The past month has seen a formal change to our governance structure – the first major change in this area since the Asia New Zealand Foundation was created in 1994.
The Honorary Advisers met with Minister of Foreign Affairs Murray McCully in Auckland
As a sign of the maturing of the organisation, the Foundation has moved to have a smaller board – reducing the number of trustees to eight. This move will allow us to make sure the board can be more closely engaged with our work and play a more typical governance role.
Additionally, we have introduced a new network of New Zealand Honorary Advisers to complement our Asia Honorary Advisers. These people are leaders in a variety of sectors – from business to sport – and in their various careers have played an important role in strengthening ties between New Zealand and Asia.
We were delighted to bring together members of this network for the first time for a meeting with the Minister of Foreign Affairs Hon Murray McCully.
I’ve done quite a bit of travel in recent weeks. My first trip was to Hong Kong, hosted by the Hong Kong Trade and Economic Office (HKETO) to increase my understanding of the “One Country, Two systems” in Hong Kong. It was an interesting time to be visiting, as the special administrative region approaches the 20th anniversary of its establishment – commonly known as the 1997 handover – in July.
I had visited Hong Kong several times before the handover. Today, the city remains a vibrant Asian hub but its strategic environment has changed with the rise of various competitors like Shanghai, Shenzhen and Singapore. It is conscious of the need to actively promote itself; and believes its “super connectivity” with China and the rule of law it provides are its key comparative advantages.

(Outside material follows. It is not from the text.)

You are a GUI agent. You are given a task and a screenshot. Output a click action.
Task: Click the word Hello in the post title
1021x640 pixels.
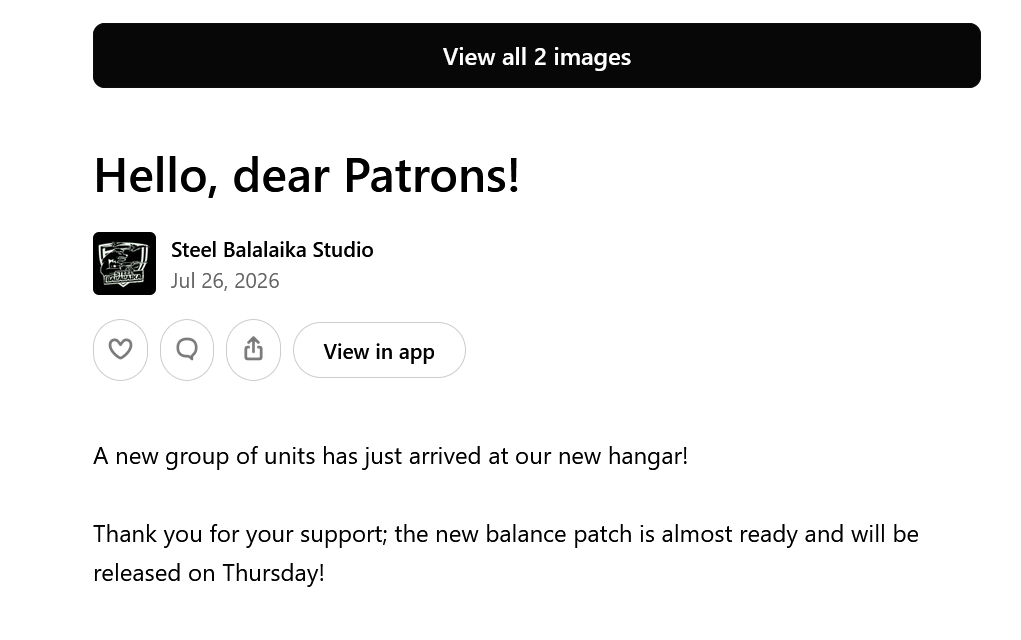[154, 176]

China’s Belt and Road initiative, also known as One Belt, One Road and the New Silk Road, featured prominently in meetings I attended. The initiative is designed to boost trade within Asia and between Asia and Europe – and consists of two main parts, Hong Kong intends to be at the centre, financing it. We’ll also be hearing more about this initiative here in New Zealand in upcoming months and years.

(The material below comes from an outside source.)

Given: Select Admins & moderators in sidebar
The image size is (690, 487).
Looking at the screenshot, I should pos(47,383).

During the visit of Premier Li Keqiang last month, New Zealand signed a memorandum with China on strengthening cooperation on the Belt and Road. I touched on this in my most recent piece for Fairfax Media newspapers and Stuff.co.nz, as well as discussing the need for New Zealand’s conversations about its relationship with China to broaden.
The Hong Kong trip was followed not long after by a visit to Canada and North America to meet some of our counterpart organisations there. I returned with a sense that New Zealand wasn’t doing too badly in its Asia engagement.
In fact, staff at our sister organisation the Asia-Pacific Foundation of Canada said they looked towards New Zealand as being leaders in that field. They saw our small size as an advantage – while Vancouver is one of the world’s “super-diverse” cities and has extensive international connections, the story is quite different in Newfoundland.
Canada also faces some of the issues identified in our Perceptions of Asia report and other research. As just one example, they reported it’s difficult to get young Canadians interested in taking up internships and other work opportunities in Asia, which limits the country’s potential to make the most of its relationships with Asian countries.
It was great to see so many Wellingtonians (and visitors to the city) turn out for the ASEAN Southeast Asian Night Market earlier this month. Southeast Asia is playing an increasingly important role in the lives of New Zealanders and events like this help to illuminate the great diversity of the region's cultures, and hopefully inspire some of those who attended to delve a little deeper.
Finally, welcome to our new staff members – Digital Content Editor Francine Chen and Researcher Rebecca Townsend. They’ll be working on a new media initiative, which we look forward to telling you more about in upcoming months.